1.基因缺失型遗传的诊断(1)α地贫的基因诊断:α地贫主要是由于基因缺失引起的,缺失的基因可以由1-4个。正常基因组用BamHⅠ切割,可以得到一个14kb的片段,而缺失一个α基因时切点向5’端移位,得到一条10kb的片段。因此,当用α基因探针与基因组DNA进行Southern杂交时(图13-8),在α地贫2可见一条14kb和一条10kb的带,在正常人可见一条双份的14kb的带,而在α地贫1则见一条单拷贝的14kb带,血红蛋白H病时只有一条10kb的带的,而在Barts水肿胎时,则无任何杂交带。
一种较简便的方法是直接用α探针进行斑点杂交,自显影后根据斑点深浅的不同也可以对α地贫作出诊断。更为简单的方法是PCR诊断,即在α基因缺失范围内设计一对引物,然后PCR扩增胎儿的DNA,如为Barts 水肿胎,则无扩增产物,电泳后无任何带纹,从而可建议进行人工流产,但此法不能诊断其它类型的地贫(除非另设计引物用作PCR)。
(2)DMD/BMD的缺失型诊断:DMD/BMD是一种Ⅹ连锁隐性遗传的神经肌肉系统受累的致死性遗传病(参阅第四章)。DMD/BMD有70%左右为缺失型。此基因很大,缺失可发生在不同部位,因此应尽可能采用多对引物作PCR扩增(多重PCR)来检测。

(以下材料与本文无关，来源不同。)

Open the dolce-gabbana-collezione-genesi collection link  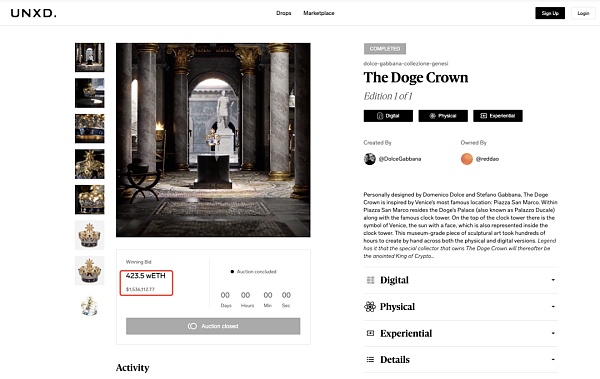(406, 64)
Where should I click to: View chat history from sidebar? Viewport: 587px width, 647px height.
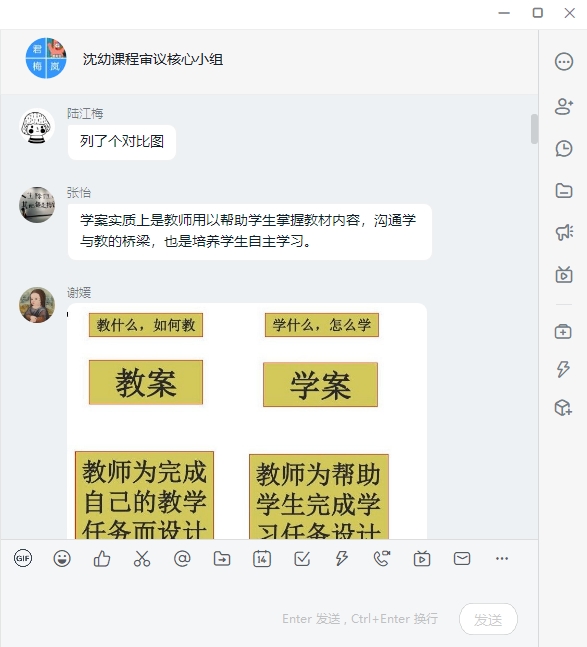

如扩增产物电泳后发现有带纹的缺失,即可作出诊断并对缺失定位(图13-9),在进行产前诊断时,一般可先通过检测家系中有关成员,即确定先证者的缺失区,然后有针对性地作PCR扩增,包括缺失部分的两端,以判断胎儿或有关患儿是否也获得了相同的基因缺失,但非缺失型不能用此法查出。
2.点突变型遗传病的基因诊断2(1)镰形细胞性贫血的基因诊断:已知突变基因是编码β珠蛋白链的第6位密码子由GAG变为GTG,从而使缬氨酸取代了甘氨酸,因此可用如下方法进行诊断。
1)RFLP诊断:已知限制酶MstⅡ切割的识别顺序是CCTNAGG,它能切割正常β链中CCTGAGG序列,但不能切割突变了的CCTGTGG(A→T)。这样,由于突变消除了一个切点,使内切酶长度片段发生了改变,通过电泳,就可以区别正常的βA和βS。
2)ASO探针诊断:由于突变部位和性质已完全明了,也可以合成寡核苷酸探针,用32P标化来进行诊断。此时需要合成两种探针,一种与正常βA基因序列完全一致,能与之稳定地杂交;另一种与突变基因序列一致,能与βS基因稳定杂交,但不能与正常的βA基因杂交。根据杂交结果,就可以把发生了突变的βS基因检测出来。
PCR技术问世以来,ASO诊断又有新的改进,即先PCR扩增长约110bp的基因片段,然后再与ASO探针杂交。这样可减少目的基因DNA用量,并降低与基因组DNA杂交时的非特异性信号。
3.基因异常不明的遗传病的诊断 成年型多囊肾病(adult polycystic kidney disease,APKD)是一种常染色体显性遗传病,发病率高,约1000人中有1名致病基因的携带者,起病较晚,多在30岁以后,主要为肾和肝中出现多发性囊肿,临床表现为腰疼、蛋白尿、血尿、高血压、肾盂肾炎、肾结石等,最终可导致肾功能衰竭和尿毒症。本病基因定位在16p13,与α珠蛋白基因3’端相邻,但致病基因尚未克隆,基因产物的生化性质和疾病发病机理也尚未阐明。因此,只能用连锁分析来进行基因的发病前诊断和产前诊断。由于通过家系分析,已证实APKD的致病基因与α珠蛋白基因3’端附近的一段小卫星DNA序列即3’HVR(3’ hypervariable region)紧密连锁,而后者在人群中具有高度多态性,因此可以通过RFLP连锁分析进行诊断。